Stored items:
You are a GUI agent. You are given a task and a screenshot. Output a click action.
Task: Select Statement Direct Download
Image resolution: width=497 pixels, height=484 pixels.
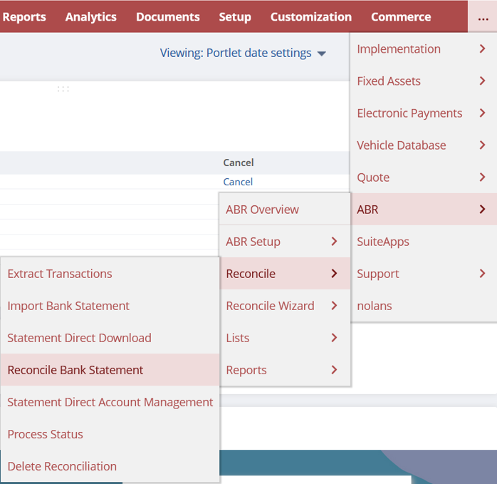[x=79, y=338]
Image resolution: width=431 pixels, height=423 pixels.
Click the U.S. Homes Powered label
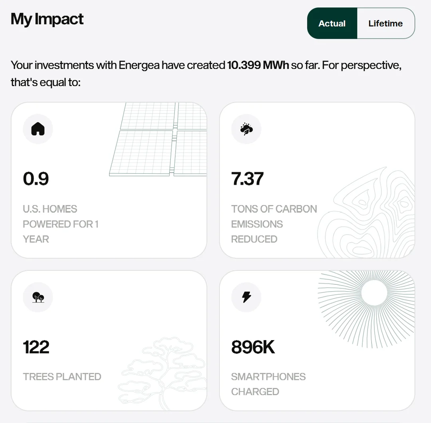tap(61, 224)
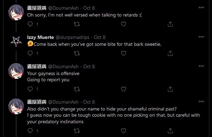Share the 'predatory inclinations' tweet
212x137 pixels.
point(170,131)
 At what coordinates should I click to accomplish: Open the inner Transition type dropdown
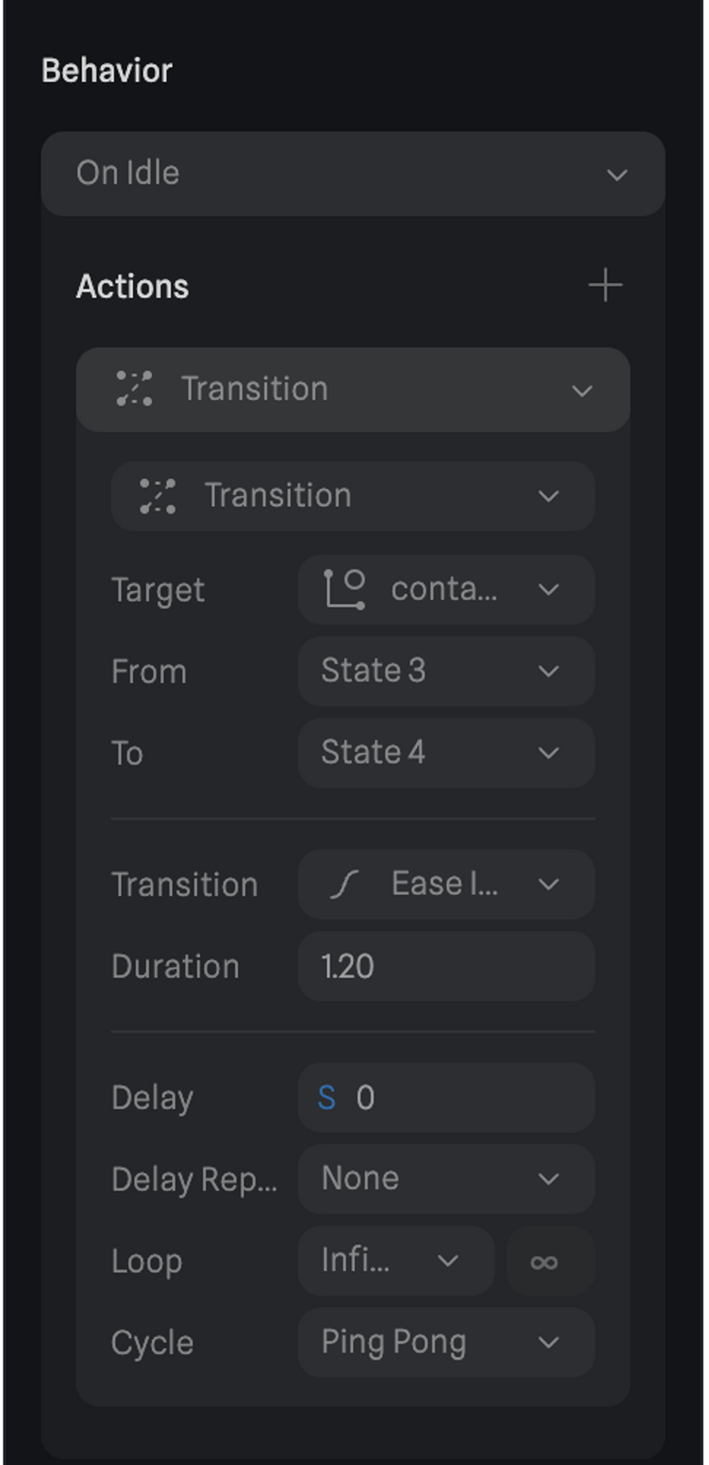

Work request:
Give the entries again exactly, but skip every image.

Your response:
You are a GUI agent. You are given a task and a screenshot. Output a click action.
Task: Select Statement Direct Download
Image resolution: width=497 pixels, height=484 pixels.
[x=79, y=338]
Image resolution: width=431 pixels, height=423 pixels.
Click the U.S. Homes Powered label
tap(61, 224)
Share the 'predatory inclinations' tweet
212x137 pixels.
point(170,131)
 At what coordinates should I click to accomplish: Open the inner Transition type dropdown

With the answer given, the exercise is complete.